COVID-19 Genomics UK (COG-UK)
The current COVID-19 pandemic, caused by SARS-CoV-2, represents a major threat to health. The COVID-19 Genomics UK (COG-UK) consortium has been created to deliver large-scale and rapid whole-genome virus sequencing to local NHS centres and the UK government.
Led by Professor Sharon Peacock of the University of Cambridge, COG-UK is made up of an innovative partnership of NHS organisations, the four Public Health Agencies of the UK, the Wellcome Sanger Institute and twelve academic partners providing sequencing and analysis capacity. A full list of collaborators can be found here. Professor Peacock is also on a part-time secondment to PHE as Director of Science, where she focuses on the development of pathogen sequencing through COG-UK.
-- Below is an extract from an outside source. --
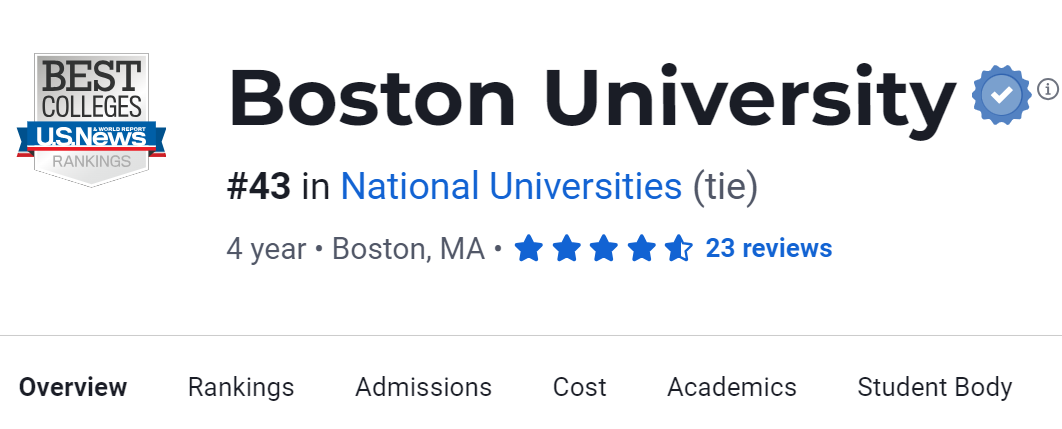This screenshot has width=1062, height=429.
Task: Switch to the Rankings tab
Action: pyautogui.click(x=241, y=387)
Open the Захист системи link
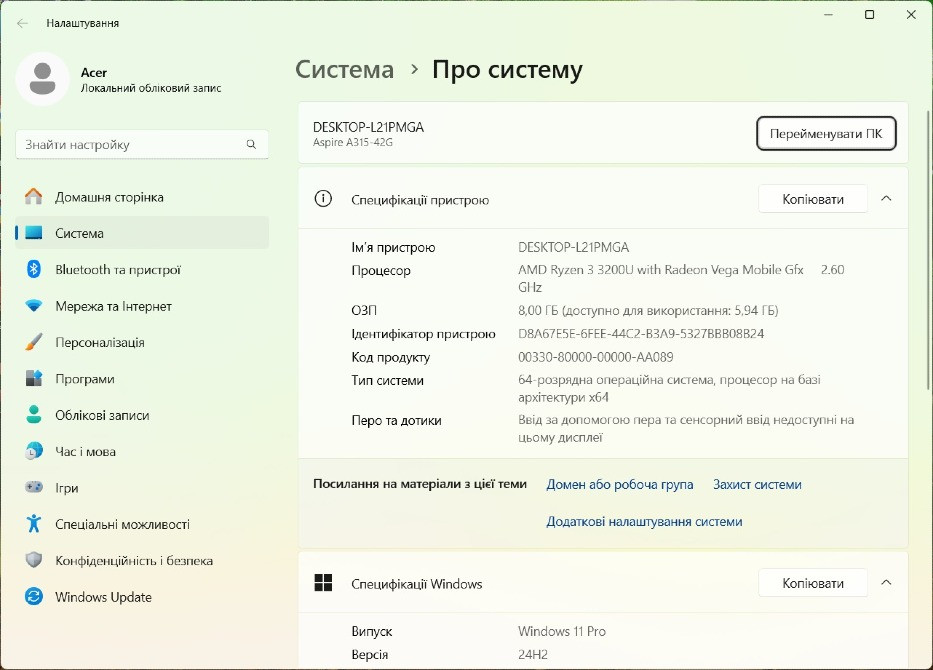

COG-UK was established in April 2020 supported by £20 million funding from the COVID-19 rapid-research-response “fighting fund” from Her Majesty’s Treasury (established by Professor Chris Whitty and Sir Patrick Vallance), and administered by the National Institute for Health Research (NIHR), UK Research and Innovation (UKRI), and the Wellcome Sanger Institute. The consortium was also backed by the Department of Health and Social Care’s Testing Innovation Fund on 16 November 2020 to facilitate the genome sequencing capacity needed to meet the increasing number of COVID-19 cases in the UK over the winter period.